Mais voilà! L’orthographe est une passion française qui a été sacralisée par une élite pour être transmise selon les canons de la rectitude langagière. Pourtant, après l’ordonnance (Closets parle de l’édit…) de Villers-Cotterêts, en 1539, qui établit le français comme langue officielle en France, une effervescence de réformes de l’orthographe se succèdent entre 1650 et 1835 selon les humeurs de l’usage. Ce n’est que vers le milieu du XIXe siècle que s’est figée l’orthographe telle qu’on la connaît aujourd’hui. Les écrivains tiennent le haut du pavé, et l’on s’en remet à leur jugement « éclairé » sur la question. Closets de constater : « Ce n’est pas le savoir, mais la notoriété qui confirme l’autorité. » La dictée devient la voie royale de l’apprentissage de l’orthographe. On excuse quelqu’un de ne pas avoir la « bosse des maths », mais on couvre d’opprobre celui qui ne parvient pas à maîtriser l’orthographe. La honte le guette, si ce n’est la culpabilité caractéristique de la morale judéo-chrétienne. D’ailleurs, ne commet-on pas une « faute » d’orthographe plutôt qu’une erreur?

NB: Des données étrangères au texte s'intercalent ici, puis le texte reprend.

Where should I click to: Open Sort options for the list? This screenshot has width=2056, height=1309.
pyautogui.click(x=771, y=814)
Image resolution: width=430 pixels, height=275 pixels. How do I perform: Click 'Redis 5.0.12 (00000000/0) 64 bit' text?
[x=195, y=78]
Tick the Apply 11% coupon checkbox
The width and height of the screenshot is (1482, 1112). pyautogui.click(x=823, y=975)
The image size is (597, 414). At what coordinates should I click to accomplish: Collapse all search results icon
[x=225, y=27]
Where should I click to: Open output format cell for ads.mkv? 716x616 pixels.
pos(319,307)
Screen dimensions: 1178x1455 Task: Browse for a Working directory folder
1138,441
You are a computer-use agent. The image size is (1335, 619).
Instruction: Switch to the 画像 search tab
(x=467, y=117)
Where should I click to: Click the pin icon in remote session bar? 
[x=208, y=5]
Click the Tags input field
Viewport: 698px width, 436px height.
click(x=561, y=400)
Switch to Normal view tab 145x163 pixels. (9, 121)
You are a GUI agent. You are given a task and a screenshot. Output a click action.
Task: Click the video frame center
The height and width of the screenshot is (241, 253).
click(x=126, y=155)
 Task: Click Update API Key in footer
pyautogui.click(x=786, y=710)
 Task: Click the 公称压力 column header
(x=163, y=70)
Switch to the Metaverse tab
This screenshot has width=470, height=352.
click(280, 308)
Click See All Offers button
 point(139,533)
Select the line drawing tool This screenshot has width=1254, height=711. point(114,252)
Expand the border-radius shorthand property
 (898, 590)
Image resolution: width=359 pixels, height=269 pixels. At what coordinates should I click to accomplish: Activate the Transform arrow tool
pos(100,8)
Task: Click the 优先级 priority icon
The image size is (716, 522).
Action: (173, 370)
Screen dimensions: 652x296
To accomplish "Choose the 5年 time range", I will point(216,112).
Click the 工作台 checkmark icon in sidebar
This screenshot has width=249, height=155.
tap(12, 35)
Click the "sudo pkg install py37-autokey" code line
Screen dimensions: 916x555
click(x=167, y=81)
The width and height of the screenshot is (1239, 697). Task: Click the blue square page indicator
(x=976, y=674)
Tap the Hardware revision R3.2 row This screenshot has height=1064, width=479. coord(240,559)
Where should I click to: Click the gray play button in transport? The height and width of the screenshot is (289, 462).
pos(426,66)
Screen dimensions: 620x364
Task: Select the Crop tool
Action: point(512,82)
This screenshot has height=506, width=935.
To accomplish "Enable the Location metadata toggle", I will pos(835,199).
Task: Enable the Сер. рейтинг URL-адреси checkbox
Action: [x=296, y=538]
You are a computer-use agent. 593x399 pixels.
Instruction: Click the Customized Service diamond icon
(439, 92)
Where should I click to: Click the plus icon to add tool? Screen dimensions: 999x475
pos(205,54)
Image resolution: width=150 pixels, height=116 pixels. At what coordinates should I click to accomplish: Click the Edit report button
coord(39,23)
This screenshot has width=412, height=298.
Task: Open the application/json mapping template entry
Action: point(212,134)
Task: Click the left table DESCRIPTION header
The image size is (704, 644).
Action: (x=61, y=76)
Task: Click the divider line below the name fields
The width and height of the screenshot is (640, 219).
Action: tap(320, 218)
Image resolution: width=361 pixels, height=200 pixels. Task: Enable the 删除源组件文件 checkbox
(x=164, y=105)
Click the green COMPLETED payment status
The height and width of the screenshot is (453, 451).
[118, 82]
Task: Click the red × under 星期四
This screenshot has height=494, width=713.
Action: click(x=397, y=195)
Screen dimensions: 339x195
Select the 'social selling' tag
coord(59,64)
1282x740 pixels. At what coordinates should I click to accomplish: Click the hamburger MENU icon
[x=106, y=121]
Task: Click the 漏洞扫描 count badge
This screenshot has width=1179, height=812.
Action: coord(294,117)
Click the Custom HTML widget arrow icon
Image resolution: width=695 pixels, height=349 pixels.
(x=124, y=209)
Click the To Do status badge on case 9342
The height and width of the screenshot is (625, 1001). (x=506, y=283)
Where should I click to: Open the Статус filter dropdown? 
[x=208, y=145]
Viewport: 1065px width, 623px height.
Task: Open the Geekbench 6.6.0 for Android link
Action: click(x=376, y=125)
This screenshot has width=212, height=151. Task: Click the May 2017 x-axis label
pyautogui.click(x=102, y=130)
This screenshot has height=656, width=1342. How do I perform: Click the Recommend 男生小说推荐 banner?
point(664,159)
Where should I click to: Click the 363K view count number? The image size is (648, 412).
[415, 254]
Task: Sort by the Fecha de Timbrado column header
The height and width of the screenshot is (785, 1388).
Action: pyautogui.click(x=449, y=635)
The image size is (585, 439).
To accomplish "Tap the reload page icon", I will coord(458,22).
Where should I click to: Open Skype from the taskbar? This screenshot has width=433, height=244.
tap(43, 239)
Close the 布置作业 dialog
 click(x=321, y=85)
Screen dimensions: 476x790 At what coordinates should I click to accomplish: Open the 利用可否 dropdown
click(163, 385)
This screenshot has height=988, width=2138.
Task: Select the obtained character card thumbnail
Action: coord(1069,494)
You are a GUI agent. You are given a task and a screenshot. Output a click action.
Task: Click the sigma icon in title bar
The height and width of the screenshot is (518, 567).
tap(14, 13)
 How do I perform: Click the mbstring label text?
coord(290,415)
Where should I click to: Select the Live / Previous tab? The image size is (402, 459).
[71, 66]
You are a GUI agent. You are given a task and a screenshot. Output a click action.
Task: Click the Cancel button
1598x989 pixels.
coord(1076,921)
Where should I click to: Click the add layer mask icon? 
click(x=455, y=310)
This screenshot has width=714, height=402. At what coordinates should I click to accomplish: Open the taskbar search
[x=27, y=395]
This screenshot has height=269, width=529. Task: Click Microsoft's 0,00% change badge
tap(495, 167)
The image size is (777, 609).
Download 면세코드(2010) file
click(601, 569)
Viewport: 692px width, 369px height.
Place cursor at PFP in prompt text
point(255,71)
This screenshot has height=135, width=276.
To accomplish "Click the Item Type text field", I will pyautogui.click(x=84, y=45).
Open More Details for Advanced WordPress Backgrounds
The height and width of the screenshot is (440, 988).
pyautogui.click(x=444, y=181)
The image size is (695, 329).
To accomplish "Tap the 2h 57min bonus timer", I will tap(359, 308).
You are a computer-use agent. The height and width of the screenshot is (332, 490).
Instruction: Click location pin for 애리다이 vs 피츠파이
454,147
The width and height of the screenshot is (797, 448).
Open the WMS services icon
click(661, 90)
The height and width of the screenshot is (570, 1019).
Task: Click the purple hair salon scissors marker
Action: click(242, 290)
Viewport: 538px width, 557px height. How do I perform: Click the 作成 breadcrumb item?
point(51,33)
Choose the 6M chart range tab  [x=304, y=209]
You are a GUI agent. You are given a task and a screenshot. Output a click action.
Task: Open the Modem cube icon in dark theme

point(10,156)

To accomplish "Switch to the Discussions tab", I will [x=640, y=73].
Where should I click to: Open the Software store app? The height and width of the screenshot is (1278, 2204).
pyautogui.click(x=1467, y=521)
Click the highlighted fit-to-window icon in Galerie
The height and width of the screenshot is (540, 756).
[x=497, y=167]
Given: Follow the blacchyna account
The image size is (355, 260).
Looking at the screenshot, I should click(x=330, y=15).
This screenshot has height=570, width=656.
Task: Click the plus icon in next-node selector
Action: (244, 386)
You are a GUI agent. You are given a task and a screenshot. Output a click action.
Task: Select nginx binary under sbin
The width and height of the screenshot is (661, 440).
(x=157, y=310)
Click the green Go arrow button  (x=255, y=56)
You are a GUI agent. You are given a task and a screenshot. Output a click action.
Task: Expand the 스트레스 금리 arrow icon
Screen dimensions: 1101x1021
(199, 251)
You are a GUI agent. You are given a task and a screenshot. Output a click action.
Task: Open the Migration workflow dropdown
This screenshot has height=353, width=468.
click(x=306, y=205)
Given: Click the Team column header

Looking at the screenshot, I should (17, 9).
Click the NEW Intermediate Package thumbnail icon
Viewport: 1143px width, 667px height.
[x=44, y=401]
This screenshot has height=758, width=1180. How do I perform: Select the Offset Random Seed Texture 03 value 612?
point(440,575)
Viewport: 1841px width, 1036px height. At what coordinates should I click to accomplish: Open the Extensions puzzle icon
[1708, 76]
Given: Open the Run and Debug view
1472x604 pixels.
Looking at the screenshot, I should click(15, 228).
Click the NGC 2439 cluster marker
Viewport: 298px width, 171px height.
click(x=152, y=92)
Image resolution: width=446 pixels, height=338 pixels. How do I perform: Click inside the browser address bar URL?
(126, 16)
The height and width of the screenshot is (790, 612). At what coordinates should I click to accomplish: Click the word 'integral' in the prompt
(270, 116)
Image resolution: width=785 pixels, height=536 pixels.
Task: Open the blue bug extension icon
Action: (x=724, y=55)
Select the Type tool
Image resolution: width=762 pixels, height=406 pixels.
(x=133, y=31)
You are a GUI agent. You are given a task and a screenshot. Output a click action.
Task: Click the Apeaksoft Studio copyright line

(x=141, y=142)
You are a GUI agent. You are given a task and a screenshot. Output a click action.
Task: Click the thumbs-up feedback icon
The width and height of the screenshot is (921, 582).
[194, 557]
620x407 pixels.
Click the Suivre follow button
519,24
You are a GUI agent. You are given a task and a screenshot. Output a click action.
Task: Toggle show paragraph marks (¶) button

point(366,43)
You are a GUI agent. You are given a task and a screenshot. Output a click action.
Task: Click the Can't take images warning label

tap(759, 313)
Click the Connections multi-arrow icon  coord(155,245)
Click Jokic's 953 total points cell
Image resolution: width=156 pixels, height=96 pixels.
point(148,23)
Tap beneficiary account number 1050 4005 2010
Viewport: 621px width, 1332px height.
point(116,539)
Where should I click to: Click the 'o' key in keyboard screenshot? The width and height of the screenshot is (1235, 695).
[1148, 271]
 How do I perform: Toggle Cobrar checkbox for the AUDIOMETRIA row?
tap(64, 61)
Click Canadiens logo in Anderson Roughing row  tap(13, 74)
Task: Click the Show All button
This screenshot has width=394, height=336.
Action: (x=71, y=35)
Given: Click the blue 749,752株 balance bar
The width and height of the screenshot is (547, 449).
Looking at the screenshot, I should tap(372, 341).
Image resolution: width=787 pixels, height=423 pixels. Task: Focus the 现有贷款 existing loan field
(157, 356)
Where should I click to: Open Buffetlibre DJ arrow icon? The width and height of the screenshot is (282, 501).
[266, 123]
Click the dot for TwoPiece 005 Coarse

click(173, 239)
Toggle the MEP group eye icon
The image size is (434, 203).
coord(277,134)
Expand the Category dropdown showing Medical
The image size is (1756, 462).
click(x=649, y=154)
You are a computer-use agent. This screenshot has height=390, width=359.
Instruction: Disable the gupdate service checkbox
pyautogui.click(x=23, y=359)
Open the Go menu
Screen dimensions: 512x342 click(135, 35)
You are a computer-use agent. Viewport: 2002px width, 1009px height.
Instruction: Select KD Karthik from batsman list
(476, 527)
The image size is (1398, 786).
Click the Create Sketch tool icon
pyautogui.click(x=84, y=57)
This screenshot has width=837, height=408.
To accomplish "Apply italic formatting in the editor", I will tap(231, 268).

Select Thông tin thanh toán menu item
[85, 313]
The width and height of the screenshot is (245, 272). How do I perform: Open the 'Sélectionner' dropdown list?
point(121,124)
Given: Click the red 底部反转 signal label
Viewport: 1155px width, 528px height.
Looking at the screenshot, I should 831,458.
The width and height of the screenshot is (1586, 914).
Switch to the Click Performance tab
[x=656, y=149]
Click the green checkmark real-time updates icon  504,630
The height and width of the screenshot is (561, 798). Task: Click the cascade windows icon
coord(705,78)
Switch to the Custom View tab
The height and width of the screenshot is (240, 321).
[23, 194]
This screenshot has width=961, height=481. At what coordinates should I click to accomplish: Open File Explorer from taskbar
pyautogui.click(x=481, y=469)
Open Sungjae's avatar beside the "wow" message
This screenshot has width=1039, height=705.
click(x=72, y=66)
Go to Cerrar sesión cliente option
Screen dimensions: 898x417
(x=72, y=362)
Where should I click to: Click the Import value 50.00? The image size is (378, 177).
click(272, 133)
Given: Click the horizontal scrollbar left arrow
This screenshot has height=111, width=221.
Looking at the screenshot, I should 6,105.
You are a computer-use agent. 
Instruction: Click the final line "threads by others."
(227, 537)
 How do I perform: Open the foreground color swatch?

L’orthographe française est une des plus difficiles à maîtriser tant les exceptions (pas toujours justifiées…) sont nombreuses. Il y a d’un côté ceux qui ne veulent absolument pas que l’orthographe subisse l’outrage de quelque réforme que ce soit, de l’autre, ceux qui veulent phonétiser au point d’aligner l’orthographe française sur l’espagnole. Au milieu se trouvent ceux qui proposent une réforme raisonnable et limitée des aberrations les plus criantes. Parmi eux, les linguistes, dont on n’avait jamais sollicité l’avis jusqu’à présent, les écrivains occupant tout le terrain. Par ailleurs, si Maurice Druon vouait aux gémonies toute réforme de l’orthographe, le général de Gaulle, une lame plus que fine dans la maîtrise de la langue française, favorisait discrètement une « rectification ».
La dernière réforme de l’orthographe a été publiée au Journal officiel de la République française en 1990. Elle touche plus de 2000 mots et se présente sous la forme de recommandations non obligatoires. À ce jour, plus de 60 % d’entre elles sont passées dans l’usage.
François de Closets aborde aussi la « menace » que représenteraient les SMS, ces minimessages d’écrans d’appareils mobiles (téléphones cellulaires, par exemple), pour la dégradation de l’orthographe. Selon lui, il n’y a pas péril en la demeure, car ces minimessages servent à transmettre une parole à la volée et non un texte à proprement parler, des contraintes d’espace et de tarif expliquant cette façon d’écrire. D’ailleurs, les auteurs de ces messages reprennent une orthographe plus conforme aux règles lorsqu’ils rédigent normalement un texte.
Au vu des nombreuses références et des personnages historiques et politiques cités, un index aurait été très utile. Closets nous présente de façon captivante les péripéties de l’orthographe française tout en prêchant pour sa paroisse. Mais il reconnaît, comme François Mitterrand, qu’il faut « donner du temps au temps ». Enfin, l’auteur conclut en nous invitant à « aimer notre langue comme il convient : avec passion pour le français, avec raison pour l’orthographe ».